The Australian Prudential Regulation Authority (APRA) has identified deficiencies in how banks handle the data they possess and has put forth six recommendations to enhance data practices.
The recommendations stem from a multi-year pilot study initiated in 2019, involving selected banks in the 100 Critical Risk Data Elements (CRDE) Pilot. This initiative focused on 100 key data elements, including customer names, account numbers, and interest rates. Subsequent rounds of data risk prudential reviews were conducted to assess the implementation of data risk management frameworks by each bank.
APRA’s recent findings, released earlier this week, acknowledge some improvements in data practices due in part to APRA’s supervision focus. However, progress remains slow, and a significant gap persists between current and optimal practices in data risk management.
Despite ongoing efforts such as Prudential Practice Guides and prudential standards focusing on data risk, recent cyber events have underscored the importance of data storage, deletion, and security. APRA emphasizes the need for a thorough understanding of the data environment and data quality.
APRA’s recommendations for banks include:
- Establishing data governance with a unified data strategy.
- Clarifying roles and responsibilities for ownership of critical data elements and processes across the data lifecycle.
- Simplifying the technology and data architecture environment by improving platform solutions and decommissioning legacy assets.
- Identifying critical data elements and creating a consistent set of data controls.
- Establishing mechanisms to monitor data quality and promptly remediate errors based on business requirements.
- Integrating data management risk into risk management frameworks.
While APRA acknowledges improved data frameworks among participants since the pilot’s inception, it highlights the need for ongoing efforts to effectively embed data frameworks.

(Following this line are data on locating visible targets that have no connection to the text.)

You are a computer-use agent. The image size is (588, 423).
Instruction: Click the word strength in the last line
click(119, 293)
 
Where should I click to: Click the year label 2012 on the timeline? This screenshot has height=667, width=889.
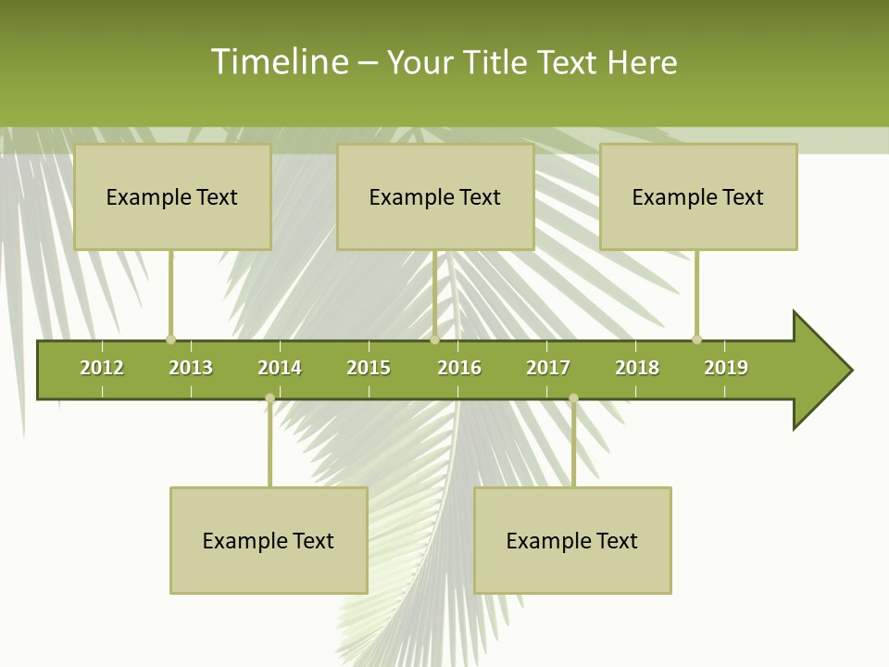(102, 368)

APRA emphasizes that entities should focus on identifying critical data elements, remediating data issues, enhancing technology platforms, simplifying legacy architecture, and making data more accessible to effectively manage data risk. It encourages streamlining processes, increasing automation of controls, and improving data quality to meet the growing demand for data from customers, clients, and regulators.
APRA also mentions extending similar questionnaires to specific life insurers and superannuation companies in 2022 to better understand their risk practices following concerns about incorrect regulatory submissions.